Excerpt to read:

An English bar named in tribute to a 17th Century herbalist has been charming and entertaining patrons since opening in 2014.

British Pub Harks back to the 17th Century


April 17th, 2015


In the mid-17th-century, Nicholas Culpeper, an English herbalist from Spitalfields in London’s east, set out to catalogue hundreds of medicinal herbs and document the practice of medical astrology. Fast-forward 350-odd years and an imposing building in Culpeper’s neighbourhood has taken his name and is administering medicine of a different kind. The Culpeper’s ground floor pub has been serving beer, wine and bar snacks to hoards of east Londoners since June last year.

Earlier this month, Kitchen, a first-floor restaurant, opened and there are plans to launch five en-suite rooms on the second floor and a greenhouse dining room on the rooftop in time for summer.


The owners of The Culpeper ¬– Nico Treguer, Gareth Roberts and Bash Redford ¬– share a passion for renovation, food and urban rooftops, so the dilapidated Princess Alice pub that formerly occupied the site provided the perfect canvas for their vision. Roberts, who is an award-winning architect and Design Director at MAD in London, was the lead designer on the renovation. And, as such, the design process was a fluid one, influenced by what was discovered along the way and constantly evolving.

Data shown:
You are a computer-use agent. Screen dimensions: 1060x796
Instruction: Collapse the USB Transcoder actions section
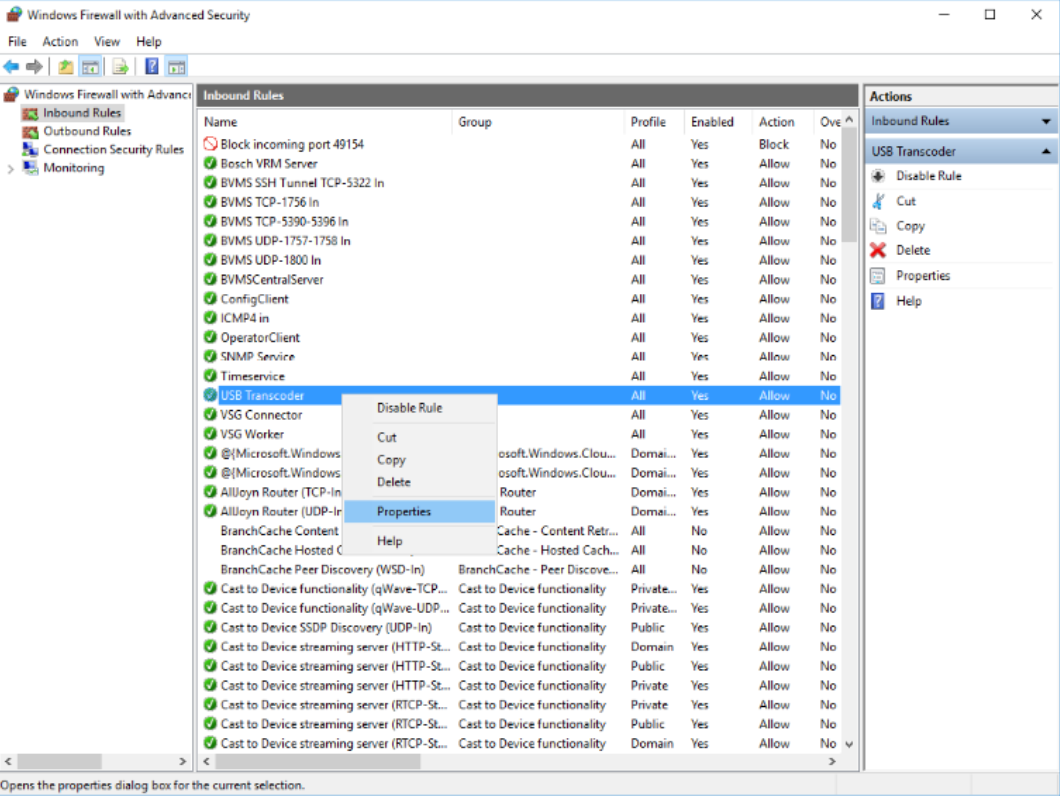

Exercise requirements: Carry on the article about The Culpeper pub from its last sentence, picking up right after the line on the design process changing along the way.

Output for this task:
“Every project I undertake begins with researching the site,” says Roberts. “For the Culpeper, we trawled the Metropolitan Tower Hamlets archives and even spoke to the children of one of the previous publicans from the 1960s. All this information was important in discovering the life the building has had. We then distilled that into new ideas that we could grow into the design.”



Having done the research, the building was stripped back to its original elements. During the demolition, the team discovered original windows, parts of the original horseshoe bar – whose existence they had suspected having seen it in a series of 1950’s photographs – and uncovered a light well on the second floor that they extended down to the ground, flooding the Victorian space with natural light. As the rooftop is developed and the gardens mature, vegetables and other foliage will grow into the light well, adding greenery to the interior and referencing the pub’s namesake. “Learning from what you find on site is always a big thing for me as the way I design is a very organic design process,” says Roberts.




Roberts wanted patrons to be able to experience The Culpeper in different ways, and the various spaces – ground floor pub, Kitchen, the rooms and rooftop – each have a different approach. To unify the interior, the designers made use of five ‘linking elements’ that were sourced from the building’s history, including the turquoise leather used in the banquettes and the exposed original brickwork.




Kitchen, for example, differs from the pub in its use of more luxurious materials, like deep-veined Arabascato marble and bronze. The designers also created 72 handmade cloth tiles to absorb sound. “It’s designed to be a much more intimate and comfortable space than the pub,” says Roberts.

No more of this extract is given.